## Exercise task:
In the records below, copy the part that opens with the line containing "The height and width of the screenshot is (749, 671)." and closes with the line containing "(472, 1010)", with "Focus" swapped for "Select" and nothing else altered. Leave the pictures out of your answer.

## Data for processing:
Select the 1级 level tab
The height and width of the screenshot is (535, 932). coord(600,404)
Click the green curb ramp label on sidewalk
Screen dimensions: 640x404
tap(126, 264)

==

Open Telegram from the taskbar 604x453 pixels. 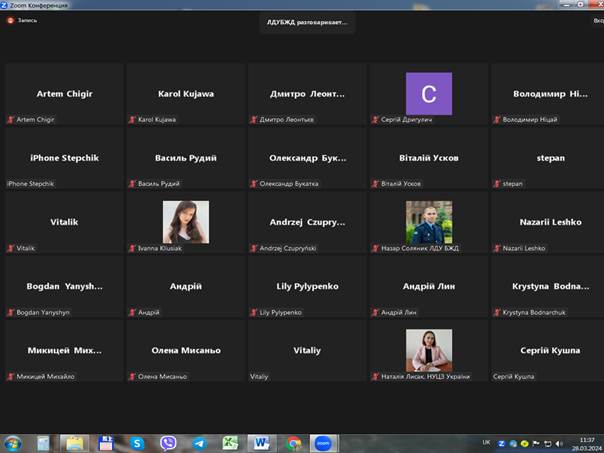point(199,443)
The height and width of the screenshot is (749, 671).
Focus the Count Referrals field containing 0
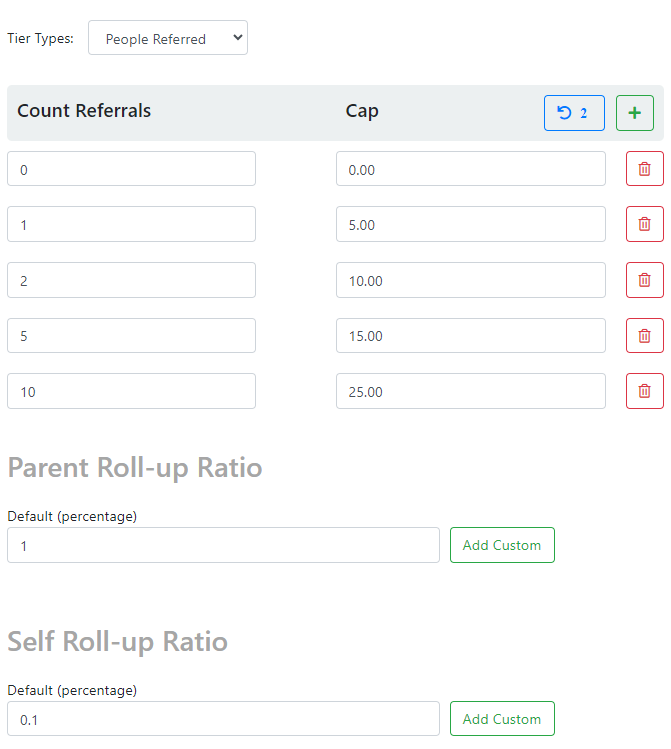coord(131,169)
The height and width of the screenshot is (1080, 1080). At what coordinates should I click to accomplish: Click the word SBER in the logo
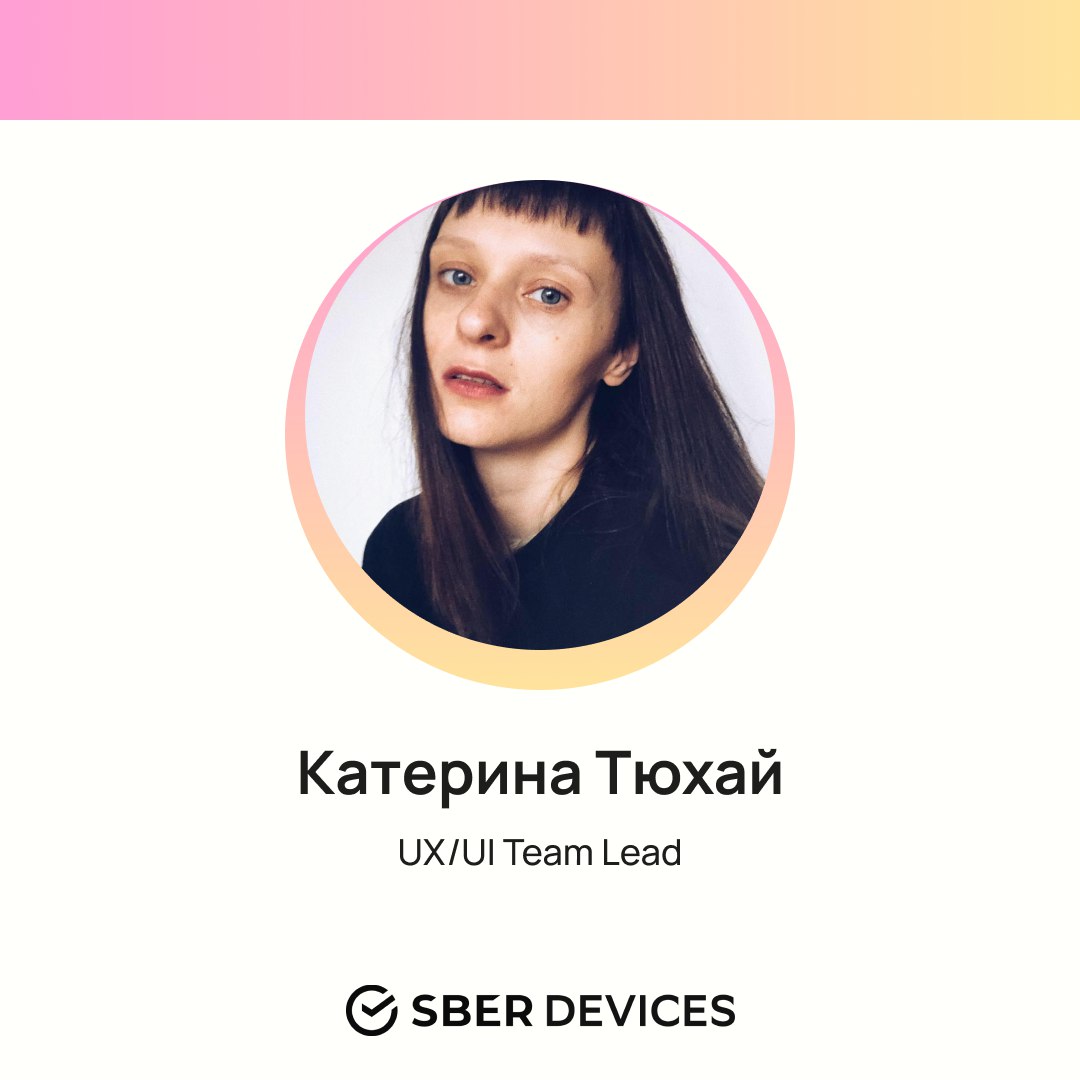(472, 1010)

## Result of the exercise:
The height and width of the screenshot is (749, 671).
Select the Count Referrals field containing 0
coord(131,169)
The height and width of the screenshot is (1080, 1080). At what coordinates should I click to accomplish: Click the word SBER in the logo
(472, 1010)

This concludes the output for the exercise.